The Home Depot and our associates remember and honor Faye Wilson, an industry trailblazer who was instrumental in our company’s expansion, a champion of The Home Depot’s culture, and our first female board director. She passed away Monday, July 10.
“Wilson is a reserved, unassuming woman who doesn’t look like a powerhouse, but she speaks with great passion,” said Home Depot founders Arthur Blank and Bernie Marcus in their book, Built from Scratch. “She is an articulate woman who is not afraid to stand up and be heard.”
Wilson, who had a 21-year career with Bank of America, secured funding to grow The Home Depot from 19 stores to 100 stores with Blank and Marcus. When banks began dropping out of an early financing round, Wilson worked around the clock and put her job on the line to convince her bank’s loan officer to fund the company’s expansion. In Built from Scratch, Blank and Marcus say, “…she literally saved our company. …” They would commonly refer to Wilson as their “tower of strength.”
When Marcus and Blank set their sights on a 500-store expansion, they knew they needed Wilson as a member of the team.
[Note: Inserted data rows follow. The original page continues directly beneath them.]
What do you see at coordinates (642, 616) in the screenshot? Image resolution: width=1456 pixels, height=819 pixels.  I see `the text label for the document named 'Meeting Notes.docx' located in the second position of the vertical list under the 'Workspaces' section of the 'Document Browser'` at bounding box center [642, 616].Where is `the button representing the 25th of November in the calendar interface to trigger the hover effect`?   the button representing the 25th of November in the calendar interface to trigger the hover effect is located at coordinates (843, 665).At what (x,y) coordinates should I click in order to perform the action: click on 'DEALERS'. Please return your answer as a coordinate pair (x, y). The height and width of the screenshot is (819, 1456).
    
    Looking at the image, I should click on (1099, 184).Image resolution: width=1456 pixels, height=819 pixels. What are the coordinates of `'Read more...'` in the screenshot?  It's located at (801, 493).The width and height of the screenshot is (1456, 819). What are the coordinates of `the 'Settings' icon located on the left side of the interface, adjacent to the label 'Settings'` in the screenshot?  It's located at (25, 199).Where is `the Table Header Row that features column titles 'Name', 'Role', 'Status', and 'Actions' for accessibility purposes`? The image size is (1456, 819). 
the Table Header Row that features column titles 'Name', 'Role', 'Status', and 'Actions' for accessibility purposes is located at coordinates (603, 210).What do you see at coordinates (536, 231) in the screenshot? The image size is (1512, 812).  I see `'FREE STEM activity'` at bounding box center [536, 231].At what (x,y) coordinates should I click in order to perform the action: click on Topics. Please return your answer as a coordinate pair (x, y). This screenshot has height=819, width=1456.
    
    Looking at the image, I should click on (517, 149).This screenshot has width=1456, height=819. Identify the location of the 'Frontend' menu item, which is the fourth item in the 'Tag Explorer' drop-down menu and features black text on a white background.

They asked her to join the board of directors, where she served from 1992 through 2001. Wilson joined The Home Depot as senior vice president (SVP) of value initiatives in 1998 and later became SVP of risk management. During her tenure, she created The Home Depot’s values wheel, which today appears on every Home Depot apron, throughout our buildings and facilities, and is a critical representation of the company’s culture.
“She understood who we were, how we ran our business, the culture – she understood everything about The Home Depot,” said Blank in Built from Scratch. “She also loved to be in our stores. This was a woman who loved The Home Depot as much as we did.”